L’offre ne comprenait pas le projet clé de résidus de cuivre et de cobalt Metalkol d’ERG ni sa mine de cuivre Frontier , et aucun prix n’était mentionné dans la lettre. Il s’agit de la dernière tentative de la RDC et de la Gécamines de reprendre le contrôle de vastes gisements de minéraux utilisés notamment dans les batteries des véhicules électriques. Bien qu’elle fournisse environ 75 % du cobalt mondial et qu’elle soit un important producteur de cuivre, la plupart des mines de la RDC appartiennent à des intérêts étrangers. Les relations entre l’État et les mineurs ont également été tendues par des problèmes liés aux dommages environnementaux et au manque d’investissements locaux.

ERG n’a pas confirmé que la Gécamines avait fait une offre d’achat de ses actifs ni si elle était intéressée à en vendre.

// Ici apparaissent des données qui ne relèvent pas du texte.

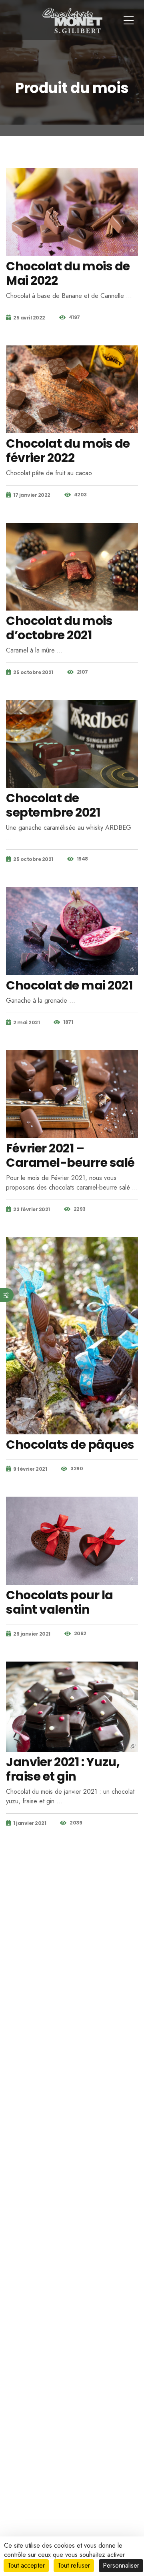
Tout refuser (74, 2565)
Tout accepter (26, 2565)
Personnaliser (121, 2565)
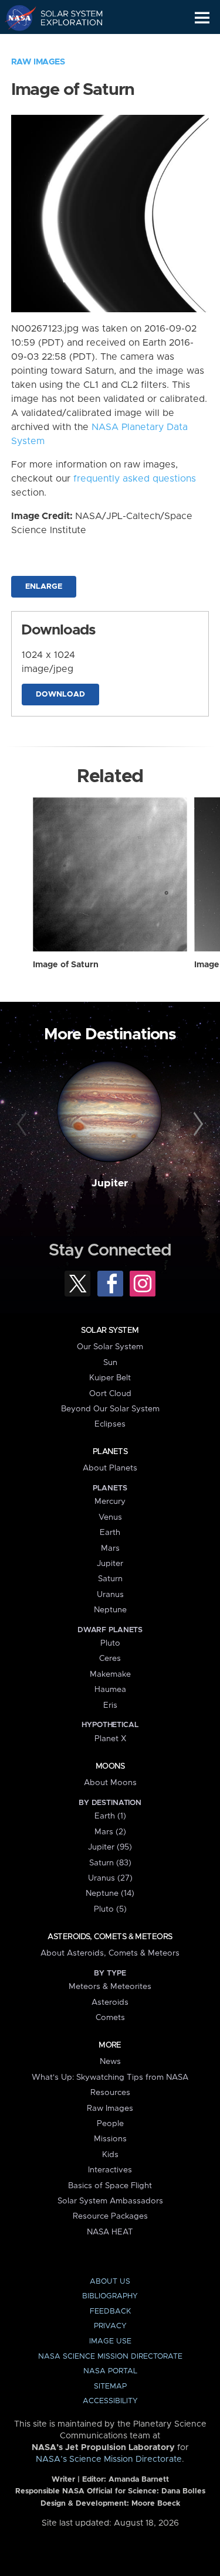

Des pourparlers « sont en cours entre ERG et les représentants ou certains de ses affiliés en RDC, dans le but de maintenir des partenariats mutuellement bénéfiques », a-t-elle indiqué dans un communiqué.

ERG, une société à participation restreinte, est enregistrée au Luxembourg et est contrôlée à 60% par ses fondateurs, Alexander Machkevitch, Patokh Chodiev, et les héritiers du défunt fondateur Alijan Ibragimov. Le gouvernement du Kazakhstan détient les 40 % restants.

Les intérêts d’ERG en RDC comprennent également 18 permis près de la frontière zambienne et le contrôle d’un bail sur plusieurs décharges de résidus pouvant contenir plus de 2,5 millions de tonnes de cuivre et près de 230 000 tonnes de cobalt. De nombreux accords miniers du pays ont été conclus il y a plus de dix ans, alors que le pays peinait à obtenir un financement après des années de guerre. Aujourd’hui, l’État fait pression pour obtenir de meilleures conditions.